■40ps増しの最高出力550psを達成したハイパフォーマンスエンジン
エンジンは、M4用の3.0L 直列6気筒M ツインパワーターボガソリンエンジンをベースに、ブースト圧を1.7barから2.1barへアップ、BMW M4 Competitionに比べ、最大出力は40ps増した405kW(550ps)/6250rpm、最大トルクは650Nm/2750-5950rpmにまでパワーアップした。
トランスミッションは、ベースのM4がマニュアルミッションに対し、M4 CSLではサーキットでの使用に特化したオートマティックのM Driveプロフェッショナル(Mトラクションコントロール付)となる。またCSLに合わせたタイヤは、ミシュラン製の超ハイグリップタイヤである、PILOT SPORT CUP 2R(フロント275/35R19、リヤ285/35R20)を装着。CSL専用チューニングのサスペンション、スタビライザー、マルチリンク式リヤアクスルも採用する。
車体軽量化やエンジン改良、タイヤトラクション向上の恩恵もあり、0-100km/h加速は3.7秒を達成。ちなみに510psのM4 Competitionクーペ(ヨーロッパ仕様車)は3.9秒、480psのM4クーペは4.2秒だ。

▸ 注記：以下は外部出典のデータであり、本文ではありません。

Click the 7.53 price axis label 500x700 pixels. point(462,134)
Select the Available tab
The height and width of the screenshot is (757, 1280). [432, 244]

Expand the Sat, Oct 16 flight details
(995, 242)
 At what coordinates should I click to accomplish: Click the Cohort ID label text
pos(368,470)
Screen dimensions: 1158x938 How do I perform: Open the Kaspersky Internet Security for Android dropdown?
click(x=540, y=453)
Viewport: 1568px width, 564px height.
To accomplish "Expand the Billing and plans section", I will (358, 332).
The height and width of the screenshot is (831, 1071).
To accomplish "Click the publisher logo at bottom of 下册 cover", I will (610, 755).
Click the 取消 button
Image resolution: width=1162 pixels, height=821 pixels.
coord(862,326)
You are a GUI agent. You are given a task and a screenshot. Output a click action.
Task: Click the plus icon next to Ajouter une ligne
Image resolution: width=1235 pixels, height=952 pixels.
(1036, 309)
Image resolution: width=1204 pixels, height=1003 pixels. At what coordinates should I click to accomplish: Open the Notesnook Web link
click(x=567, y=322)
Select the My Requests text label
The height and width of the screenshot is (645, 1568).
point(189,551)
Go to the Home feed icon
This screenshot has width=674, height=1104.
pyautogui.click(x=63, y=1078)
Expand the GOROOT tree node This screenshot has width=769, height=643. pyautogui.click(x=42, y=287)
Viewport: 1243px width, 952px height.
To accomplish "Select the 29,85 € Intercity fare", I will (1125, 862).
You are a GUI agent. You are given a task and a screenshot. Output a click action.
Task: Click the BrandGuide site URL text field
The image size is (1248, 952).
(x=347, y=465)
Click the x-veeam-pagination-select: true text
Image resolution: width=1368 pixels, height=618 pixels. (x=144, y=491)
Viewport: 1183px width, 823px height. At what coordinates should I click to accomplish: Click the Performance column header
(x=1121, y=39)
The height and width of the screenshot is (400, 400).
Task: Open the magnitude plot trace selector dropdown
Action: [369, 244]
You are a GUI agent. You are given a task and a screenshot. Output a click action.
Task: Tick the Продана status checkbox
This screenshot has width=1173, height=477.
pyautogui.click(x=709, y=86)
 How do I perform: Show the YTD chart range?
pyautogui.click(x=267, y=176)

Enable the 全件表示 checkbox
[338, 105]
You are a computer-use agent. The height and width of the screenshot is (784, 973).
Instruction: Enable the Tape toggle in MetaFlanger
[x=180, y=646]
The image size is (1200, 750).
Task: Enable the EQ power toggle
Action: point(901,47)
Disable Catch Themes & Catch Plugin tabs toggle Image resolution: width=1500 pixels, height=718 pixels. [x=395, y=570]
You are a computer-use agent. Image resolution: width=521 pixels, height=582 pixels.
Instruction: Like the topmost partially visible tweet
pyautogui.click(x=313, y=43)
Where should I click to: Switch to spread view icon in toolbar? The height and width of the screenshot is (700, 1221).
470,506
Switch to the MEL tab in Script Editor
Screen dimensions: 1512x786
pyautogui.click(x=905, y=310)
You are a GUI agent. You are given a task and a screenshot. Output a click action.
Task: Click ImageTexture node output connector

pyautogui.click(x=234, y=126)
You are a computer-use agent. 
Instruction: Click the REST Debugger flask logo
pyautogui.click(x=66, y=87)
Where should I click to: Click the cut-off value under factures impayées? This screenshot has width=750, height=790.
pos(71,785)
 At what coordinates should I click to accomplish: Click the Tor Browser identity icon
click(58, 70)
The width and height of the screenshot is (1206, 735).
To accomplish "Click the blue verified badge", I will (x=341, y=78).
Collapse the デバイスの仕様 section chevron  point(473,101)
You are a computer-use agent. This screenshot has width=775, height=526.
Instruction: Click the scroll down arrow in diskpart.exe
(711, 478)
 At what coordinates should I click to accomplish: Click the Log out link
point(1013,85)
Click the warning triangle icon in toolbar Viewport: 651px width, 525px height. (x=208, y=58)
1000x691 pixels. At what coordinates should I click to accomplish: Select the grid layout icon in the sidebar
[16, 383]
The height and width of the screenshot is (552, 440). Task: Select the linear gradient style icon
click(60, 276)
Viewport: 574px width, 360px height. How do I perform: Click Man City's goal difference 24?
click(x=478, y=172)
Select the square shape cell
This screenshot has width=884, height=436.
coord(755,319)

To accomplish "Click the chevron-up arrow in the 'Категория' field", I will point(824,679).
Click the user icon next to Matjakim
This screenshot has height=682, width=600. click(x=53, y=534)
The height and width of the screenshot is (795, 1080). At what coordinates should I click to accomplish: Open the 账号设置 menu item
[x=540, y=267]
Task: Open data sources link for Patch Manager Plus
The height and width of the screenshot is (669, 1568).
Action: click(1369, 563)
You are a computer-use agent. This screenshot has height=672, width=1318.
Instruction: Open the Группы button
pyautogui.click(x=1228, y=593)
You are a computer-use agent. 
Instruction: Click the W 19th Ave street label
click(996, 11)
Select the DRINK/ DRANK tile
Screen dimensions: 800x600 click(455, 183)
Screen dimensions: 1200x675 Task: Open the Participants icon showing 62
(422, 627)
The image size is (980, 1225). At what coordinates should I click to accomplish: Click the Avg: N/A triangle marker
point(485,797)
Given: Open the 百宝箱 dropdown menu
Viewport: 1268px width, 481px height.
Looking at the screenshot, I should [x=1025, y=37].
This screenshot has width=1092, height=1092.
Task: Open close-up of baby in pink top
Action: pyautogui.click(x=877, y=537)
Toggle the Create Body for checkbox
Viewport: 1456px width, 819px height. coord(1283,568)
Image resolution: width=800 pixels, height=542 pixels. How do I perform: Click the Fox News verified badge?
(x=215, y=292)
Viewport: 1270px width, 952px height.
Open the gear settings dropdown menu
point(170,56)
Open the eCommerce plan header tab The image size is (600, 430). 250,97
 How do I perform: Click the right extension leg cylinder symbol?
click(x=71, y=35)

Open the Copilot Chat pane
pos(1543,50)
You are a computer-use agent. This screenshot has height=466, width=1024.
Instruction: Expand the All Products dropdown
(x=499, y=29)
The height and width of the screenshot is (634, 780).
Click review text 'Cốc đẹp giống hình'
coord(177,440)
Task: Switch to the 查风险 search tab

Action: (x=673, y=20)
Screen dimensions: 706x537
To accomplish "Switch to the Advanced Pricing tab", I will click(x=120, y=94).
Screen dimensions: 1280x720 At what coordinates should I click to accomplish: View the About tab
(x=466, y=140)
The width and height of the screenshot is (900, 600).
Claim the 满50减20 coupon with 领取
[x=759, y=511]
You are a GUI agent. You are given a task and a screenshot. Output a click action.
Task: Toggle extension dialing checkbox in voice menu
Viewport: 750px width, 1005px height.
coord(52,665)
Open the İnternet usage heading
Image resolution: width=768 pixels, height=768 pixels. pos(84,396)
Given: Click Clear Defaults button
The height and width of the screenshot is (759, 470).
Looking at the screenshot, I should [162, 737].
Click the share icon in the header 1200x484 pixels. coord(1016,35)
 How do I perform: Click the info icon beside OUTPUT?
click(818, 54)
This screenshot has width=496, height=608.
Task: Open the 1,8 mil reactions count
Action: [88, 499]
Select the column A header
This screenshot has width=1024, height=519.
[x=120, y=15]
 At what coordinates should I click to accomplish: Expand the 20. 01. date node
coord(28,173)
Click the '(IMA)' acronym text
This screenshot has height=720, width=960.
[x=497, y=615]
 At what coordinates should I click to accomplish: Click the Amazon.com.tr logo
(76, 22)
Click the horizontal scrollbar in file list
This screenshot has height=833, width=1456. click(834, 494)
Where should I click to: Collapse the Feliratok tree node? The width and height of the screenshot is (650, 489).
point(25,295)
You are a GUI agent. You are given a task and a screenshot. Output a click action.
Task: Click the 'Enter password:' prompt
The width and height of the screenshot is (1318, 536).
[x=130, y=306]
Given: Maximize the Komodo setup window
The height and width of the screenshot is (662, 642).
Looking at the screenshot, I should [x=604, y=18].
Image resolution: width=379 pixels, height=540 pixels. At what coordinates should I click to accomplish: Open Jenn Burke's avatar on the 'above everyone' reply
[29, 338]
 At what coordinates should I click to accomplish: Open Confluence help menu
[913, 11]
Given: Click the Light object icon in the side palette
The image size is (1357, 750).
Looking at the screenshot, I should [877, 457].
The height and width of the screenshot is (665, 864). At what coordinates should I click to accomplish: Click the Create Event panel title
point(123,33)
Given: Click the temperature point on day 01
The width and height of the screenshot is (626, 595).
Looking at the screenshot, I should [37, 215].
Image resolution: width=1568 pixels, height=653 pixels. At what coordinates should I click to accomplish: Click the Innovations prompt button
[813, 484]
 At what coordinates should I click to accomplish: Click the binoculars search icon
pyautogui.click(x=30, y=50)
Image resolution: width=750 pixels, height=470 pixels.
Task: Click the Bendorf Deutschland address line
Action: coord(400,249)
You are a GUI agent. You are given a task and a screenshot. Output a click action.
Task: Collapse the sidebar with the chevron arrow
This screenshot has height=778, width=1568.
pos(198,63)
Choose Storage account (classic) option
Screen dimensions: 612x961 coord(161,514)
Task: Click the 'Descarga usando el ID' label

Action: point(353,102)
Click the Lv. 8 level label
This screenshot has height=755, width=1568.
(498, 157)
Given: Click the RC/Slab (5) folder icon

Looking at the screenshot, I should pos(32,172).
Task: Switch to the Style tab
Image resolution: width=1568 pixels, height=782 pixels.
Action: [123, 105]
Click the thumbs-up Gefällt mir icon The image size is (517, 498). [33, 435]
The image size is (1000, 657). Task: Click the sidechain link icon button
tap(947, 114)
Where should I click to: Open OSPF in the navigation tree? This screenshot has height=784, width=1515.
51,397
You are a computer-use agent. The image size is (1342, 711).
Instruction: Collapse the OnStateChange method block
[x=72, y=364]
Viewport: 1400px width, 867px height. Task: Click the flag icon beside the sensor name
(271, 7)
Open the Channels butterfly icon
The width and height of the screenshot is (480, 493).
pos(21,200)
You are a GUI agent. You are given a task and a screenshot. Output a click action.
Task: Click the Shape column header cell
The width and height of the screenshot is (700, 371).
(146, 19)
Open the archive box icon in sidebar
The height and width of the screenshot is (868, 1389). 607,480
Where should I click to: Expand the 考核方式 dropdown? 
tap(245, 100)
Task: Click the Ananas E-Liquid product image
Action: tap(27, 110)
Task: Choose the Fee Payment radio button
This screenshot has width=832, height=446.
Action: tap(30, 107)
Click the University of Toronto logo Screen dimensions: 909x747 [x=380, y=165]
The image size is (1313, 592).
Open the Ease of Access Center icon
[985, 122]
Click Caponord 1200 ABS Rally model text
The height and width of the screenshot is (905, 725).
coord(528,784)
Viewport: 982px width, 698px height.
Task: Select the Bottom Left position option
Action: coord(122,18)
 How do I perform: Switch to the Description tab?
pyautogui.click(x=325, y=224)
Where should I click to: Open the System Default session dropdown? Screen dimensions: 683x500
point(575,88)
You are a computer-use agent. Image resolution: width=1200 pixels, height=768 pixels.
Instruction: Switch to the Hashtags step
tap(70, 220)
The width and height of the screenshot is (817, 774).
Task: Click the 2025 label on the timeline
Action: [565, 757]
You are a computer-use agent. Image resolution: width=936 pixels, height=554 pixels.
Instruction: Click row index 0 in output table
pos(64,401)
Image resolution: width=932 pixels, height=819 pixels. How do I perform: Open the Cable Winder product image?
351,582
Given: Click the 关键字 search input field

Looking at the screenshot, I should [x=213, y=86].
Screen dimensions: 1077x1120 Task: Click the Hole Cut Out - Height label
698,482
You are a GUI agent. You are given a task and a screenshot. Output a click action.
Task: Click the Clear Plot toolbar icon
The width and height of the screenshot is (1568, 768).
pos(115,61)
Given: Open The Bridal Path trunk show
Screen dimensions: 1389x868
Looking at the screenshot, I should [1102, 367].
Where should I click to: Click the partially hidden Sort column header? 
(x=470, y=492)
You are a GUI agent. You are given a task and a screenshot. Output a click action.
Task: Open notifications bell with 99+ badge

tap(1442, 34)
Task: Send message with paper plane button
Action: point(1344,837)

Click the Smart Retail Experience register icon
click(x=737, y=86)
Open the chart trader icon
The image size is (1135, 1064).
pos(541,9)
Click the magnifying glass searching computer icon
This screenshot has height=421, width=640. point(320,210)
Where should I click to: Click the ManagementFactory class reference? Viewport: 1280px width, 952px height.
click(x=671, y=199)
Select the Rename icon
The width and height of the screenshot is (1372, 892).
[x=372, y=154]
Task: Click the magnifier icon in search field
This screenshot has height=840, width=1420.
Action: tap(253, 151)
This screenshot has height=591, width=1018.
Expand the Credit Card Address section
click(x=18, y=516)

ちなみにM4 CSLは、ニュルブルクリンク北コース(20.832km)において、BMW量販車史上最速タイムの「7分20秒207」をたたき出したそうだ。
■まとめ
少し前は、見向きもされなかった3L級のガソリンターボ車だが、昨今は、昨年登場した日産フェアレディZ(RZ34型)など、600~800万円もの価格帯であっても人気殺到し、納期も長期化。お金があったとしても、入手が困難な状況となっている。
ただ、今回のBMW M4 CSLは、誰もが楽しめるようなクルマでは決してない。2000万円超という車両価格は元より、走らせる環境も必要であり、余裕のある選ばれたオーナーのみが所有できるマシンだ。ただ、BMWもあと数年で電動車専用のメーカーとなる可能性があり、そうなる前の最後の足掻きとして、BMW史上市販車最速マシンが誕生したことは、嬉しいことだ。